Reading passage:
<<<<
The type of data transfer that we are using here (HttpData-PULL
) means that we can fetch data from the provider
dataplane's public endpoint, as we would query any other REST API. However, an access token is needed to authenticate
the request. This access token is provided to the consumer in the form of an EndpointDataReference (EDR). We must thus
query the consumer's EDR endpoint to obtain the token.
Using the ControlPlane Management/Get Cached EDRs
request, we fetch the EDR and note down the value of the @id
field, for example 392d1767-e546-4b54-ab6e-6fb20a3dc12a
. This should be identical to the value of
the transferProcessId
field.
With that value, we can obtain the access token for this particular EDR.
In the ControlPlane Management/Get EDR DataAddress for TransferId
request we have to paste the transferProcessId
value from the previous step in the URL path, for example:
{{HOST}}/api/management/v3/edrs/392d1767-e546-4b54-ab6e-6fb20a3dc12a/dataaddress
Executing this request produces a response that contains both the endpoint where we can fetch the data, and the authorization token:
{
//...
"endpoint": "http://provider-qna-dataplane:11002/api/public",
"authType": "bearer",
"endpointType": "https://w3id.org/idsa/v4.1/HTTP",
"authorization": "eyJra.....PbovoypJGtWJst30vD9zy5w"
//...
}
Note that the token was abbreviated for legibility.
Using the endpoint and the authorization token from the previous step, we can then download data using
the ControlPlane Management/Download Data from Public API
request. To do that, the token must be copied into the
request's Authorization
header.
Important: do not prepend a bearer
prefix!
This will return some dummy JSON data.
EDC is not a turn-key application, rather it is a generic set of modules, that have to be configured, customized and extended to fit the needs of any particular dataspace.
For our demo dataspace there are a several extensions that are required. These can generally be found in
the extensions/
directory, or directly in the src/main/java
folder of the launcher.
Out-of-the-box the FederatedCatalog comes with an in-memory implementation of the TargetNodeDirectory
.
A TargetNodeDirectory
is a high-level list of participants of the dataspace, a "phone book" if you will. In MVD that
phone book is constituted by a hard-coded file, where every participant is listed
with their DID.
To keep things simple, MVD comes with a custom implementation for those participant directory files.
Everything we need such as DSP URLs, public keys, CredentialService URLs is resolved from the DID document.
As per our dataspace rules, every DSP request has to be secured by presenting the Membership credential, even the Catalog request. In detail, this means, that every DSP request that the consumer sends, must carry a token in the Authorization header, which authorizes the verifier to obtain the MembershipCredential from the consumer's IdentityHub.
We achieve this by intercepting the DSP request and adding the correct scope -
here: "org.eclipse.edc.vc.type:MembershipCredential:read"
- to the request builder. Technically, this is achieved by
registering a postValidator
function for the relevant policy scopes, check out
the DcpPatchExtension.java
class.
>>>>
Information provided:
<<<<
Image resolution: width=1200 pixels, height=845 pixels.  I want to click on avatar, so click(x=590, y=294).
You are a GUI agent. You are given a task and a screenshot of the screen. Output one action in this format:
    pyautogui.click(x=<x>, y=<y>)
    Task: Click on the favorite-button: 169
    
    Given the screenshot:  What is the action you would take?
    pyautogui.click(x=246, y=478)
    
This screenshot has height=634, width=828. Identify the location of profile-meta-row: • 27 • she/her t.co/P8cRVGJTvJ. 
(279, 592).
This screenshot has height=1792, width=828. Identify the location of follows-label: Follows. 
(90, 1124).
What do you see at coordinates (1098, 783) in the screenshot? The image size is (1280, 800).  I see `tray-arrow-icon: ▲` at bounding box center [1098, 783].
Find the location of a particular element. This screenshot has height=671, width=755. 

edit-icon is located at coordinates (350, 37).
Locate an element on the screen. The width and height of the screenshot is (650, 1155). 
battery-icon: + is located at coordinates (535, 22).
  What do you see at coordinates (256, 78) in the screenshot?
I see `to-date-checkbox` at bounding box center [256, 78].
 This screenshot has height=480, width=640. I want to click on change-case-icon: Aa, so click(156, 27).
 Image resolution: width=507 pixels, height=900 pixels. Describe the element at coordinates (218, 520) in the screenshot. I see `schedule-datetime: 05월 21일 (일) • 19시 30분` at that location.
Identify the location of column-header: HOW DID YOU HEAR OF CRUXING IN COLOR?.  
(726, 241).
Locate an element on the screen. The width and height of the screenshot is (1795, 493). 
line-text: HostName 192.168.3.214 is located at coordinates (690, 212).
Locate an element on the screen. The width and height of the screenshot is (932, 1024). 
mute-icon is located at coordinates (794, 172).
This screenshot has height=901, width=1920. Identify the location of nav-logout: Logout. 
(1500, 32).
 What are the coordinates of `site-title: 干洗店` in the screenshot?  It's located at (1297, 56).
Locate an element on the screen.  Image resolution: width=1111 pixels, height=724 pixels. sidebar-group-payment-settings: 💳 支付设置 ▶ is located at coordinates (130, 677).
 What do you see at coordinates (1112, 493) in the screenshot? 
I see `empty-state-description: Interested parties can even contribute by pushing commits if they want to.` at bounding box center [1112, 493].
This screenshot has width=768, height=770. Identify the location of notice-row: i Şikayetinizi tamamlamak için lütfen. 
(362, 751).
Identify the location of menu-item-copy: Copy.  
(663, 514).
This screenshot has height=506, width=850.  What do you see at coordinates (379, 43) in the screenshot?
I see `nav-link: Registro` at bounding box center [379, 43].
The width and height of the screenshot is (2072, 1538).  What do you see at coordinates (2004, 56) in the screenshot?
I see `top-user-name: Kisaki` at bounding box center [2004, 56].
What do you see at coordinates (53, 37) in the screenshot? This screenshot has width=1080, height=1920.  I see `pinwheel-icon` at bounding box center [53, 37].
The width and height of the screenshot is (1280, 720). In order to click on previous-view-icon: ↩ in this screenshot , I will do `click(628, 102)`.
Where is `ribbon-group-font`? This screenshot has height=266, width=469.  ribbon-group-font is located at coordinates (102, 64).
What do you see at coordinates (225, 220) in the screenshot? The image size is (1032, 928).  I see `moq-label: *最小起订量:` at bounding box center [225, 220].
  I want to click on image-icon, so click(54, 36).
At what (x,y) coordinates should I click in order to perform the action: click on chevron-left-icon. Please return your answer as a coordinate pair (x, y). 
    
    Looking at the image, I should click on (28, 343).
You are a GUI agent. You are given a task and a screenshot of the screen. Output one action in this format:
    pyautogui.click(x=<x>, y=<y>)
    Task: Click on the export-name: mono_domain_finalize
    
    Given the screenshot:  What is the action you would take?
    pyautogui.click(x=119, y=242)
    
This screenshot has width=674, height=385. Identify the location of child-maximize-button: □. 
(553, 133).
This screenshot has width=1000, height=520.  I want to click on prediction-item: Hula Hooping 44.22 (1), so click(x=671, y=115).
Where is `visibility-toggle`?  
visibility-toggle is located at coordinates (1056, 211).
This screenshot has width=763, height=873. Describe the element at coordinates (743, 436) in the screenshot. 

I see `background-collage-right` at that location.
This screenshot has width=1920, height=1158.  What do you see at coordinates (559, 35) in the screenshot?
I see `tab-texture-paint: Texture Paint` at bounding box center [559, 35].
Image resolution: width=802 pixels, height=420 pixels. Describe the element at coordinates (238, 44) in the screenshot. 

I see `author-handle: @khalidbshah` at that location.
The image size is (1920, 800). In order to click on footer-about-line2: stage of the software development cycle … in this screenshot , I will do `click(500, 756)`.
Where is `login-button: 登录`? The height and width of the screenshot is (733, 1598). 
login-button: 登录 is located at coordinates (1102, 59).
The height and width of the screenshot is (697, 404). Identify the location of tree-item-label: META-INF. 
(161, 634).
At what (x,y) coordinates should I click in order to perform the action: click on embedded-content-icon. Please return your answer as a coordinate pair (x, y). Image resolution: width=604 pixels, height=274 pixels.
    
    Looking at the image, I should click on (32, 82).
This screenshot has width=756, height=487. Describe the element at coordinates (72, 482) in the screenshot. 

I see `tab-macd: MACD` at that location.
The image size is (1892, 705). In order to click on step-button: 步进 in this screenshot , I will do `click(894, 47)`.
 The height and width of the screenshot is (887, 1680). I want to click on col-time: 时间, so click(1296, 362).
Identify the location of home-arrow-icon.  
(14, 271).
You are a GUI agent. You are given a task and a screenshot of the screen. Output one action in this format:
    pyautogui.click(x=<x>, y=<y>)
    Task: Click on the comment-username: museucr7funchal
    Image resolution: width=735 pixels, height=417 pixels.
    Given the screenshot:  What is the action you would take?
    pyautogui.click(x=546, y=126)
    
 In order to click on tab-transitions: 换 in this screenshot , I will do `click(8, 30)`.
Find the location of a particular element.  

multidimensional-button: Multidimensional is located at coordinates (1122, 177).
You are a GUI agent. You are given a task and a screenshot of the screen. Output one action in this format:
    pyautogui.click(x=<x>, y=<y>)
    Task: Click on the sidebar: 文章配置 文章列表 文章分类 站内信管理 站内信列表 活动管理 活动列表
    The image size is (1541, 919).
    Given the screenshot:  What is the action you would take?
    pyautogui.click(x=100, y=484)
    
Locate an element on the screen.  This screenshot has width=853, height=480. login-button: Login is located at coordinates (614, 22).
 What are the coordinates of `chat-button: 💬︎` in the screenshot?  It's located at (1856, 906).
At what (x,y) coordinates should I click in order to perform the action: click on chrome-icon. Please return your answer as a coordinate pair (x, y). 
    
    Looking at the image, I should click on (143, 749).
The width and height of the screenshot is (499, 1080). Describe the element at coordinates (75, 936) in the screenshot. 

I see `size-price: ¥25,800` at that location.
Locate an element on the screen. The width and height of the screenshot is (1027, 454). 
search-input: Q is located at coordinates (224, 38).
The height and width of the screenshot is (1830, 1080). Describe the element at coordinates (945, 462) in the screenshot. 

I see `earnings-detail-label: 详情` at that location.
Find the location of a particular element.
>>>>
In the walkthrough on fetching data from the provider dataplane, what prefix must not be added when the token is copied into the request's Authorization header?

A bearer prefix.